The video is below, in its entirety. If you watch it, you’re technically Uber-approved to run a personal taxi service (though I wonder how many Uber drivers actually watched it).

That never cut it with me. I would rather drive myself, I rationalized, rather than trust a stranger in a deceptively deadly exercise in a vehicle I knew nothing about.

What an idiot.

Confession: I’m a YouTube junkie. Documentaries. Converted podcasts. Stanford lectures (brilliant idea). Animals doing funny shit (I am human, after all).

And it was on the unofficial lecture circuit I learned of the Cognitive Bias Codex, a map as complex as a New York subway. Evolutionary psychologists officially describe it as this: “Cognitive biases can be organized into four categories: biases that arise from too much information, not enough meaning, the need to act quickly, and the limits of memory. The biases can result in a departure from normative behavior and rationality.”

But isn’t that just a long way of saying you mistakenly believe you know what people are thinking — including yourself? The codex doesn’t have enough room on a circle to fit them all. When I gave up trying to learn the first definition and learned to accept the second, I realized my unwarranted bias against Uber.

After all, they are taking a bigger risk than me in the chance meeting. They are doing it for money. I do it in distraction. Speaking of which, I also had to face it: I suck at driving. They are more likely to be protective of their car than  I am, even in my own.

So I bit the bullet, downloaded the app, and scheduled a ride to the poker game that night.

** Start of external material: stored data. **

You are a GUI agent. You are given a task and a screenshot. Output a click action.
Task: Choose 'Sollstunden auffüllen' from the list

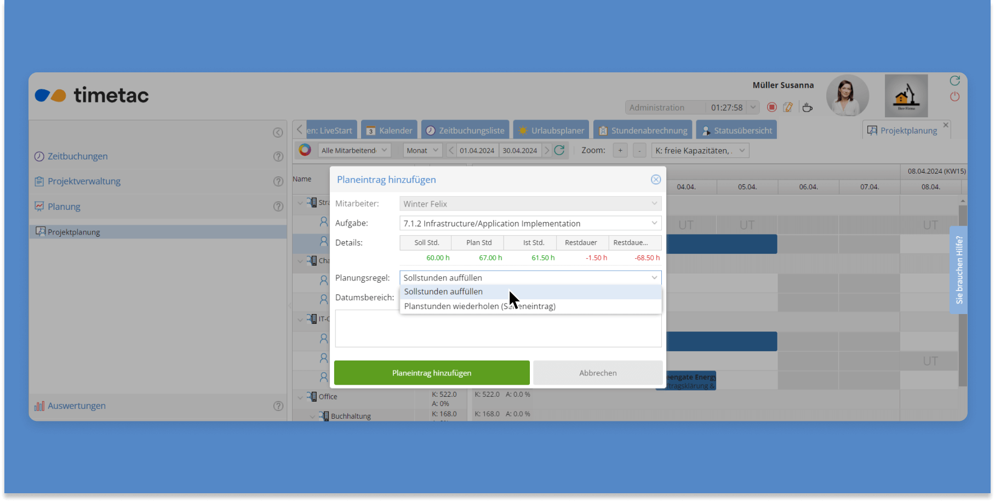[443, 292]
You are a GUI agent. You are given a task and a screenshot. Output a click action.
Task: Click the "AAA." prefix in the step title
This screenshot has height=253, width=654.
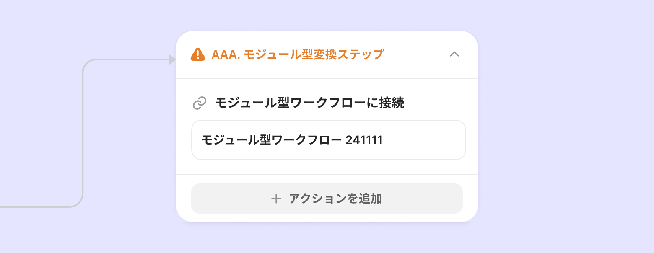pyautogui.click(x=226, y=54)
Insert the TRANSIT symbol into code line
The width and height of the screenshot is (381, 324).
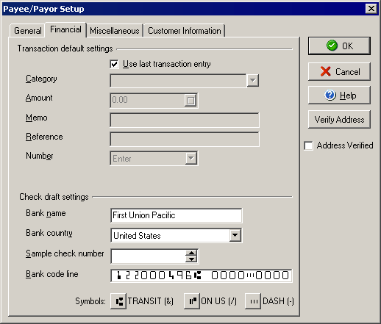118,301
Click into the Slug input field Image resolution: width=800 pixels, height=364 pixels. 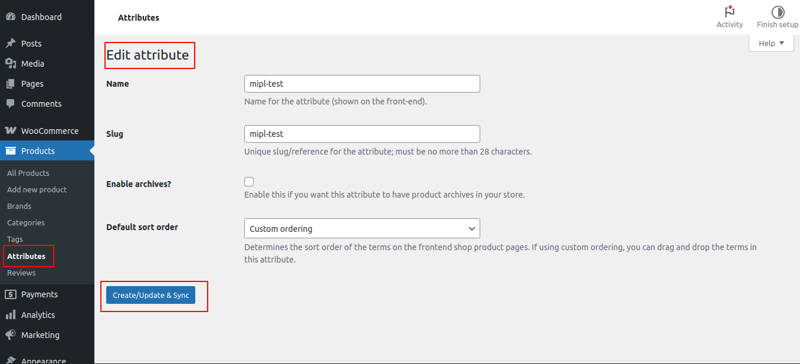(x=362, y=134)
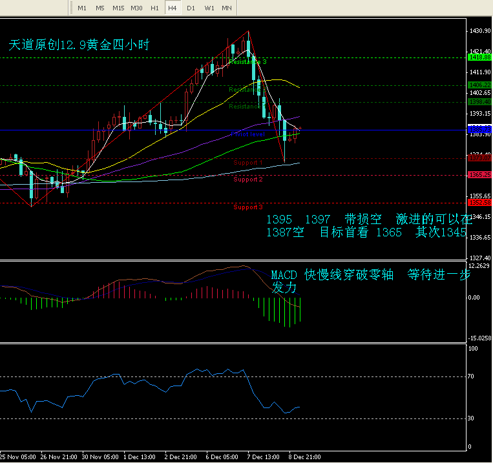Choose the M30 timeframe

pyautogui.click(x=136, y=8)
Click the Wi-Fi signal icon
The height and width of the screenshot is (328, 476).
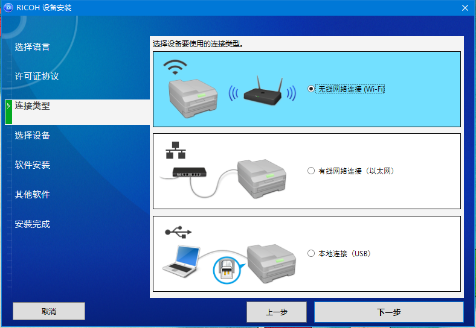(175, 67)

Why was I nervous? What was the etiquette? Do I sit in the front seat or back? Do I tip him/her? Did they know they were popping my Uber cherry? I actually checked myself in the mirror and waited on the front patio like  an anxious prom date.

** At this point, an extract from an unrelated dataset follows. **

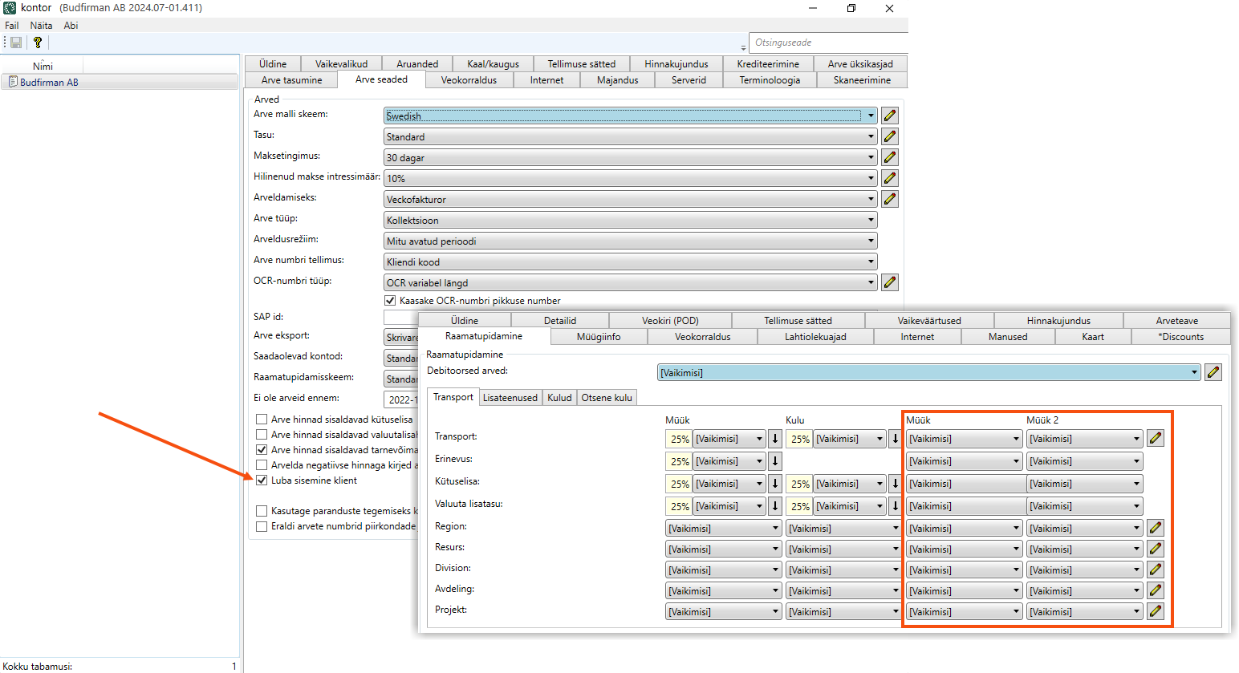The width and height of the screenshot is (1239, 673).
Task: Click pencil icon next to Maksetingimus
Action: point(890,157)
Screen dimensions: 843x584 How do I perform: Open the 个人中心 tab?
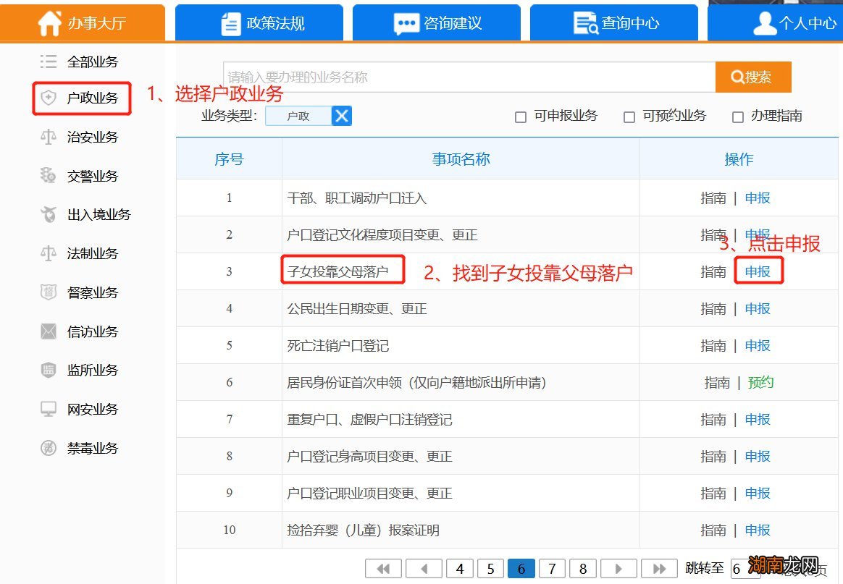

But my nerves began to ease when I paid more attention to the app itself. It pinged me two minutes before he was to arrive. The driver, an elderly Middle Eastern man in an immaculate Honda Civic hybrid, had been on 5,204 5-star rides in his two-and-a-half years at Uber. As his car approached, I could watch it block by block on the app’s GPS. So distracted was I, he had to gently beep twice when he stopped in front.

Alas, the driver either didn’t know he was taking my Uber virginity, or didn’t care. He was quiet as a monk and as cautious as a soccer mom. The ride cost me $11.33. I don’t know what a taxi would have cost. But I do know that if cab services aren’t implementing their own apps with similar GPS services, their time on this Earth will be shorter than that of newspapermen.

While I’m sure I’ll continue to bray against the do-it-yourself, asshole-economy, I have to admit I’d rather someone else deal with traffic.

Even a robot.

 

 

 

 

Factslaps are back, dear bitches:

  • A study using MRI scans showed that the brains of people who exercise moderately look 10 years younger than those who don’t.
  • Installed in 1410, the world’s oldest astronomical clock is still in operation is in Prague.
  • The world’s most expensive perfume is Clive Christian No 1 Passant Guardant. It costs $143,000 for 30ml and comes in a flask studded with 2,000 diamonds.
  • A recent  study found that 80% of mass shooters showed no interest in violent video games.
  • Scientists at the University of Alberta spent seven years working out that human urine contains 3,079 different chemical compounds.
  • Studies have suggested that losses are, psychologically, twice as powerful as gains. So winning $100 feels as good to us as losing $50 feels bad.
  • Research has shown that dogs actually like the silly, high-pitched voice their owners use to talk to them.
  • Ben & Jerry learned how to make ice cream by taking a $5 correspondence course offered by Penn State, because one of them couldn’t get into medical school and the other couldn’t sell enough pottery.